Current Interest Rate:
- From 1.07.2025 to 30.09.2025, interest rate is 8.2% p.a. (compounded annually)
- Calculated monthly on lowest balance between 5th and month-end; credited annually.
Tax Benefits:
- Deposits qualify under Section 80C.
- Interest earned and maturity amount are tax-free.
- Senior Citizens Savings Scheme Account (SCSS)
Made available in 2004, the Senior Citizens Savings Scheme (SCSS) is a state-funded initiative exclusively for those aged 60 and older. It offers secure, quarterly interest payouts and tax benefits, making it ideal for post-retirement income.
- Eligibility is for individuals aged 60+.
- Retired civilian employees (55–60 years), if invested within 1 month of retirement benefits.
- Retired Defense Employees (50–60 years), under the same timeline
- Single or joint with spouse (entire deposit belongs to the first holder)
- Minimum investment is ₹1,000 (multiples of ₹1,000) investment. Maximum is ₹30 lakh across all SCSS accounts.
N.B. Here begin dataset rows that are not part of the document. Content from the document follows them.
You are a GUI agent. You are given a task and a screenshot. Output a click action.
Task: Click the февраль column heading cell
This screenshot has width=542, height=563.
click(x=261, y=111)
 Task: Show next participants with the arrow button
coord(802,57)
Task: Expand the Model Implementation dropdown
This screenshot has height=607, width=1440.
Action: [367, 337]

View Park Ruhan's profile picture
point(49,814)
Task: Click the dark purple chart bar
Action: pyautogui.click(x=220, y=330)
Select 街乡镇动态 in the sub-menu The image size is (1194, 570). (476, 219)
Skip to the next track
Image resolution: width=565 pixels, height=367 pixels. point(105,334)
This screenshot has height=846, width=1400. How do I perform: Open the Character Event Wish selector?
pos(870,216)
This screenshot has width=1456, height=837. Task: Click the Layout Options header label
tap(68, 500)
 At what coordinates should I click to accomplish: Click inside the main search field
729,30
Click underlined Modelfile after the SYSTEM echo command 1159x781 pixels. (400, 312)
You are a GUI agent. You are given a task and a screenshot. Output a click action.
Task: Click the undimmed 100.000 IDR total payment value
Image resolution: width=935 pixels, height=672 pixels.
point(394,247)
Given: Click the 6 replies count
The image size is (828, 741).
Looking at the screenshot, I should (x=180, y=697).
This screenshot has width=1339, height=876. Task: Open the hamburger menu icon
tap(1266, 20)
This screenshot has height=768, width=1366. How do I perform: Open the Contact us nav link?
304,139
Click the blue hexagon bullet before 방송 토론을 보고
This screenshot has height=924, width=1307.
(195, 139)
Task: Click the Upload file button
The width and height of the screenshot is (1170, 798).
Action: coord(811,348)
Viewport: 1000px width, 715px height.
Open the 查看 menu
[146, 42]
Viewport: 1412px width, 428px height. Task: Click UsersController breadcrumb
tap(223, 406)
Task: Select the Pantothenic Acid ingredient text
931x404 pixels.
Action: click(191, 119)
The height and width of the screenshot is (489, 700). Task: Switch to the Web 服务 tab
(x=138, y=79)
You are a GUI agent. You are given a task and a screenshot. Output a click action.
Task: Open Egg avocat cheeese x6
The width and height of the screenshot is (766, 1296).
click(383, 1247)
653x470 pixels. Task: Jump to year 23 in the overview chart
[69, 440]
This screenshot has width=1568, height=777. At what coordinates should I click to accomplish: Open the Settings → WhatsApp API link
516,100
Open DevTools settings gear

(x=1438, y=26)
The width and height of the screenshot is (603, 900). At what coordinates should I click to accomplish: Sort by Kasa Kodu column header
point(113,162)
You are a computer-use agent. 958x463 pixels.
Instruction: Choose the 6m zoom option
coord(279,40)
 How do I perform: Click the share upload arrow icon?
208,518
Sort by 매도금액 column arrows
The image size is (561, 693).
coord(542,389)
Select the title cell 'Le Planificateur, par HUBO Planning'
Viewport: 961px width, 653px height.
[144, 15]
- Matures in 5 years. Extendable for 3 more years (form to be submitted within 1 year of maturity). Extended accounts earn interest as per prevailing rate at time of extension.
- Interest after death is paid at PO Savings Account rate. If spouse is joint holder/nominee and eligible, account can continue till maturity
- Premature closure is allowed anytime.
- Before 1 year: No interest + recovery of paid interest
- After 1 but before 2 years: 1.5% deducted
- After 2 but before 5 years: 1% deducted.
Current Interest Rate:
- From 1.07.2025 to 30.09.2025, 8.2% p.a., paid quarterly: 1st April, July, October, January
- No interest on unclaimed payouts.
- Can be auto-credited to PO Savings or ECS
- ₹10,000 earns ₹205 every quarter
Tax Benefits:
- Investment eligible under Section 80C
- Interest taxable if total interest exceeds ₹50,000/year
- TDS applies unless Form 15G/15H is submitted and limits aren’t crossed
Conclusion
Each post office saving scheme has its own benefits, some help you save on taxes, some give steady returns, and others are great for long-term goals.
If you’re still confused which one to choose, it’s a good idea to check with a financial advisor to find the right scheme for your needs.